Près de 93% des journalistes québécois utilisent des médias sociaux dans le cadre de leur travail. Quel usage en font-ils ? En quoi cela influence-t-il leur façon de travailler ? Comment les journalistes perçoivent-ils l’influence des médias sociaux sur l’information d’intérêt public ?
Cette étude dévoile les résultats d’une consultation à laquelle ont participé 393 journalistes québécois en 2019. Elle donne la parole aux participants, qui devaient notamment préciser en quoi les médias sociaux qu’ils utilisent leur ont été utiles ou nuisibles au cours des dernières années et jusqu’à quel point les réactions du public sur ces plateformes influencent le choix ou le traitement de l’information journalistique. Les journalistes devaient également définir ce qu’ils considèrent comme de l’information d’intérêt public et donner leur opinion sur la capacité des médias pour lesquels ils travaillent à en produire, à l’ère des médias sociaux.

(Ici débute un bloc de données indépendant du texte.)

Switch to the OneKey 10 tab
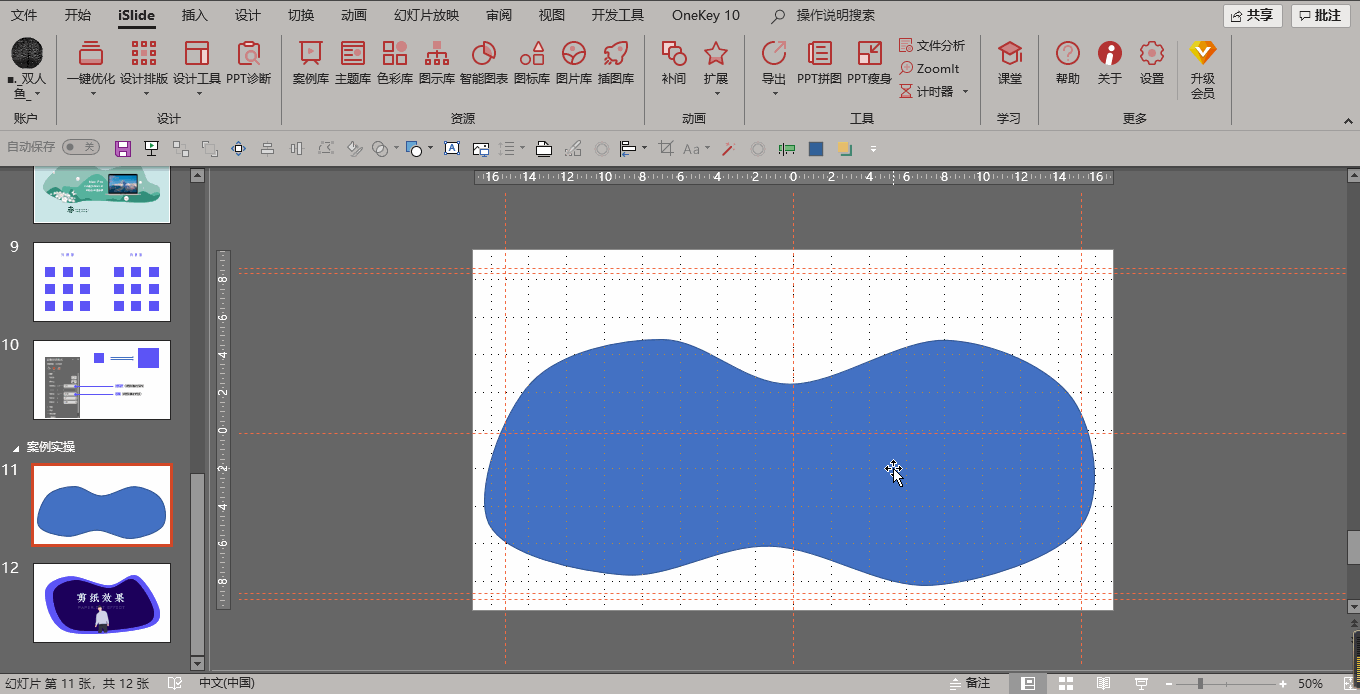The height and width of the screenshot is (694, 1360). [705, 15]
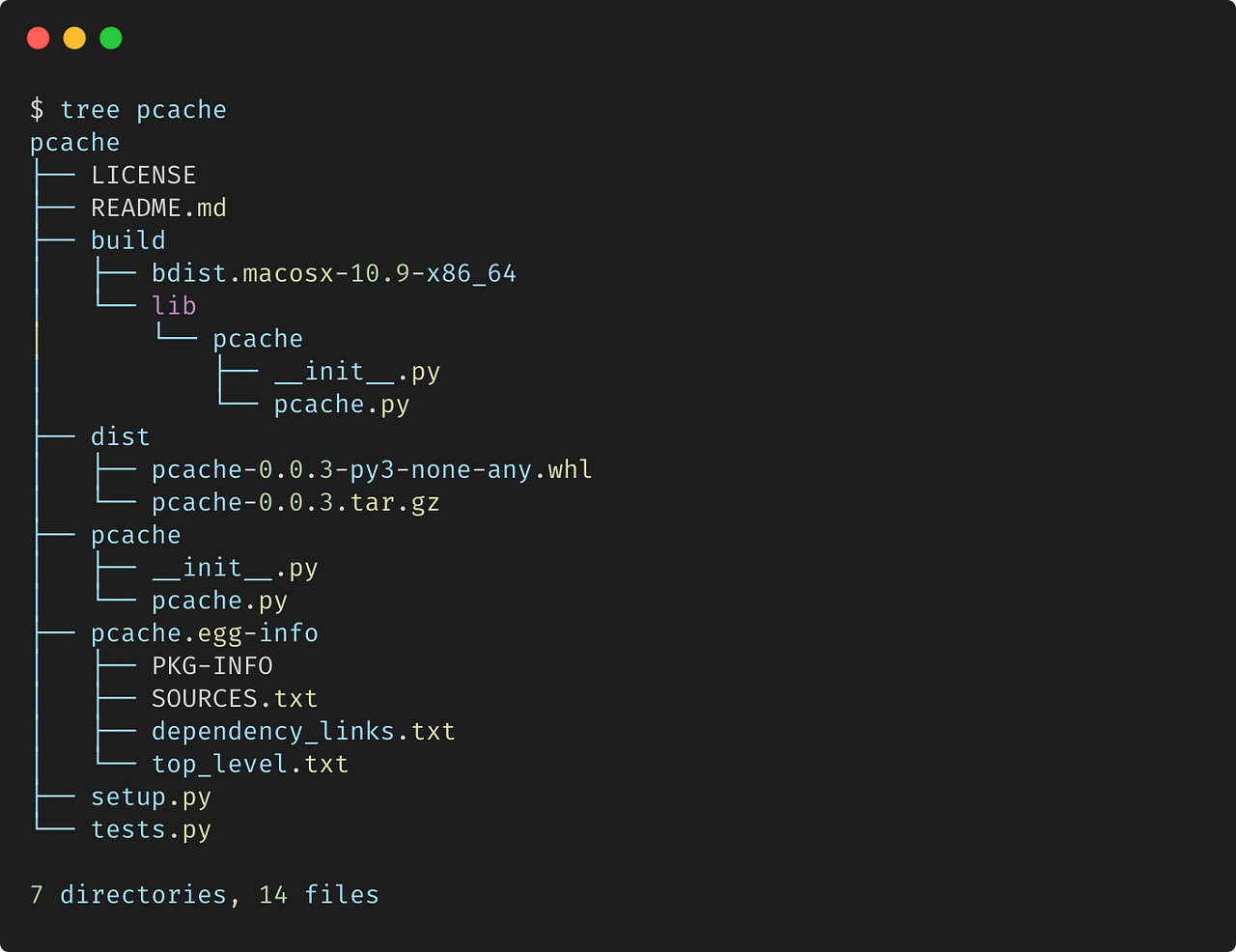The height and width of the screenshot is (952, 1236).
Task: Select the dist directory entry
Action: click(120, 435)
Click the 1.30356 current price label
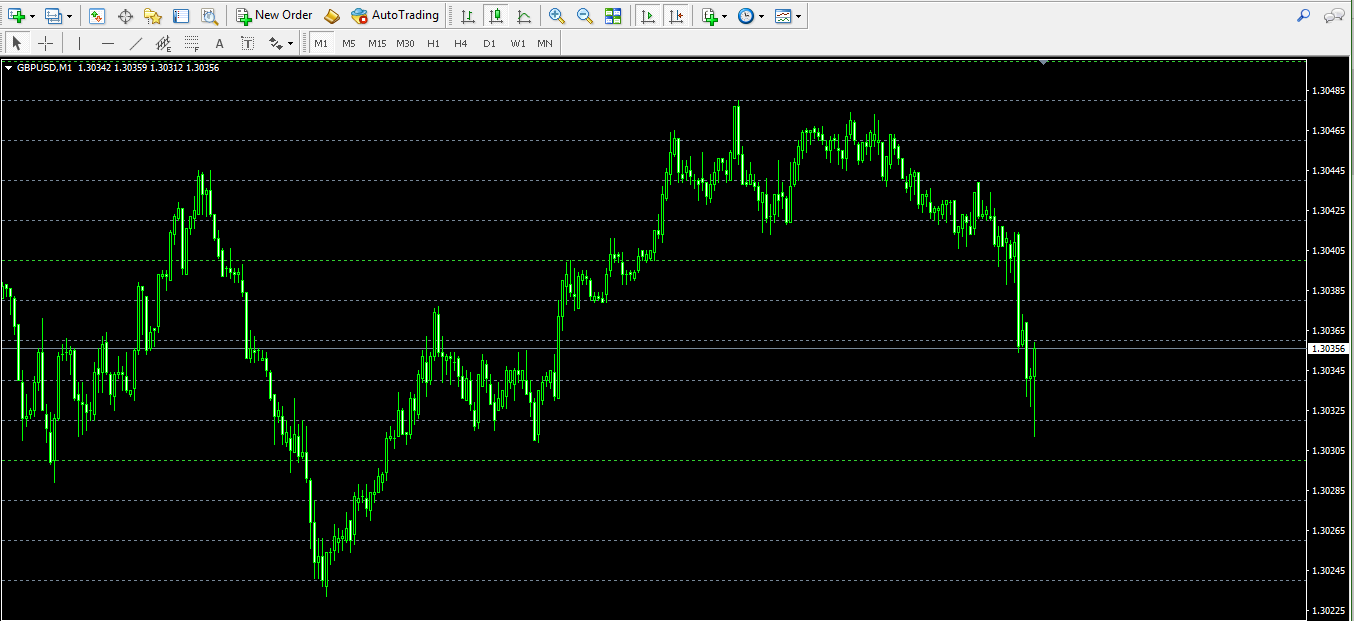This screenshot has height=621, width=1354. point(1329,348)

Même si une grande majorité des journalistes consultés estiment que l’usage des médias sociaux est « indispensable » dans le cadre de leur travail, ils sont néanmoins très nombreux à considérer qu’ils influencent de manière négative le fonctionnement des médias, à l’égard entre autres des revenus dis-ponibles pour produire de l’information, et qu’ils les poussent à répondre davantage à l’intérêt du public qu’à l’intérêt public.
Une étude approfondie de la perception de l'influence des réseaux sociaux sur les acteurs en journalisme du Québec (plus précisément, 393 membres de la FPJQ).
Le sondage le plus complet de son genre depuis Pritchard et Sauvageau en 1996. Un texte essentiel destiné aux nouveaux étudiants en Journalisme, mais qui peut potentiellement intéresser n'importe qui avec un intérêt pour les études sur l'effet des réseaux sociaux sur l'information et désinformation du peuple et qui aime la donnée.
J'ai sauté beaucoup de paragraphes parce qu'ils ne font que répéter les chiffres affichés dans des tableaux au-dessus, un style d'écriture probablement imposé par la nature académique de l'oeuvre.